老衰は死因? 日本の医師に異論少なく - WSJ https://jp.wsj.com/articles/can-you-die-of-old-age-more-doctors-are-saying-yes-11663304190

・厚労省は、「老衰」は高齢者で他に記載すべき死亡の原因がない場合のみ用いる、と強調。
・老衰は医学的に定義されていないため、一部の大学病院では死因に書くことが避けられている

エリザベス女王がイングランドで死亡していたら死亡診断書は発表されなかった

今回スコットランド当局が、エリザベス女王の死亡診断書を発表して、その画像も世界中で報道されている。しかしイングランドにあるウィンザー城やバッキンガム宮殿で亡くなっていたら死亡診断書はなかった。

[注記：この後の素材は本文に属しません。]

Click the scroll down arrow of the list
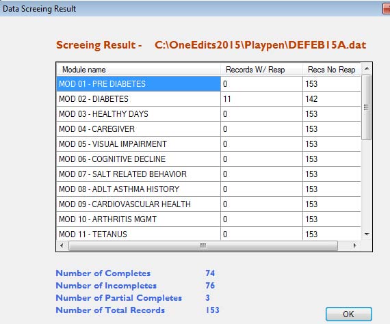This screenshot has height=324, width=390. [x=367, y=234]
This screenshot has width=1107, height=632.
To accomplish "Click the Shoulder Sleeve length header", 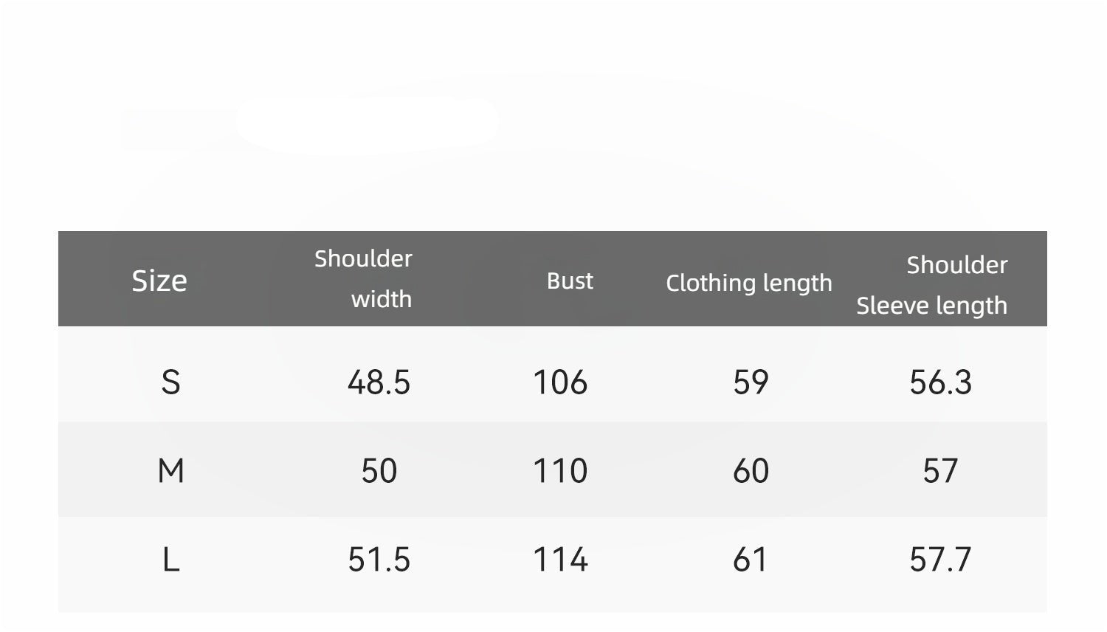I will point(932,285).
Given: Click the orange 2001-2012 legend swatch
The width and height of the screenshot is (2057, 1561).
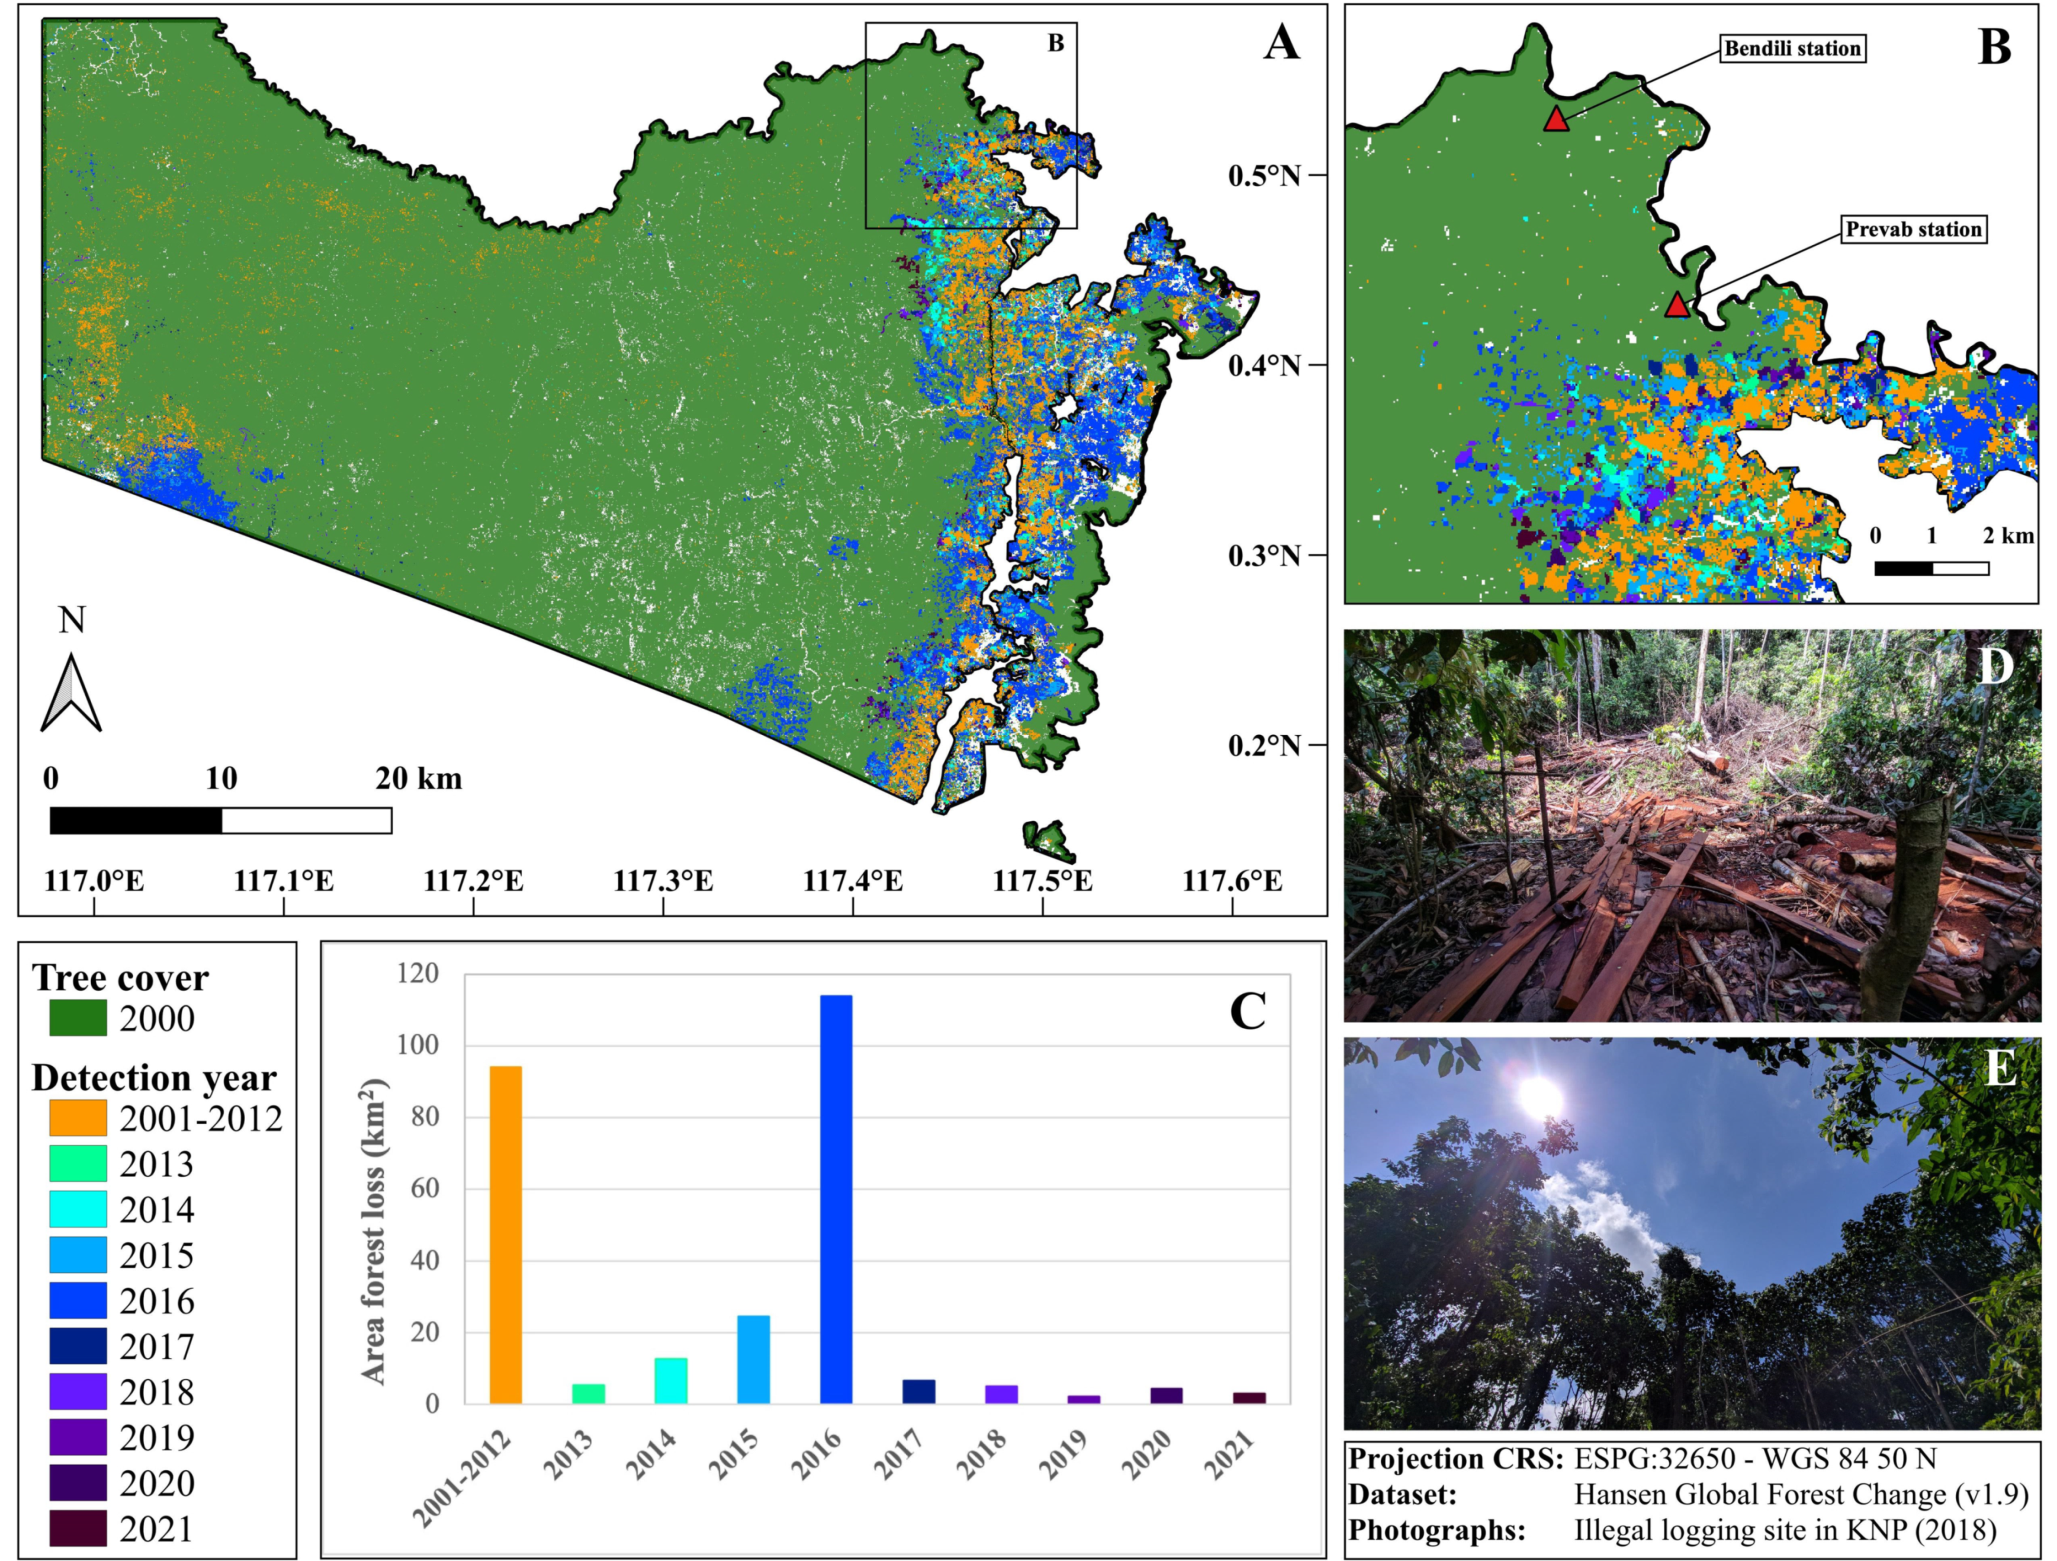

エリザベス2世女王は近親者がバルモラルに向かう途中で死亡し、死亡診断書が確認された https://www.telegraph.co.uk/royal-family/2022/09/29/queen-elizabeth-died-old-age-death-certificate-shows/

英テレグラフの記事によれば、1836年に成立した出生および死亡登録法は「イングランドにおける陛下の臣民の」死亡を規定しており、国家元首の国王・女王は死亡届けも免除されているという。
しかしスコットランドの法律では、「全ての死亡(all deaths)」を登録するように定められているので、そこに女王と臣下の差はなく、女王の死亡証明書が作成されることになったのだという。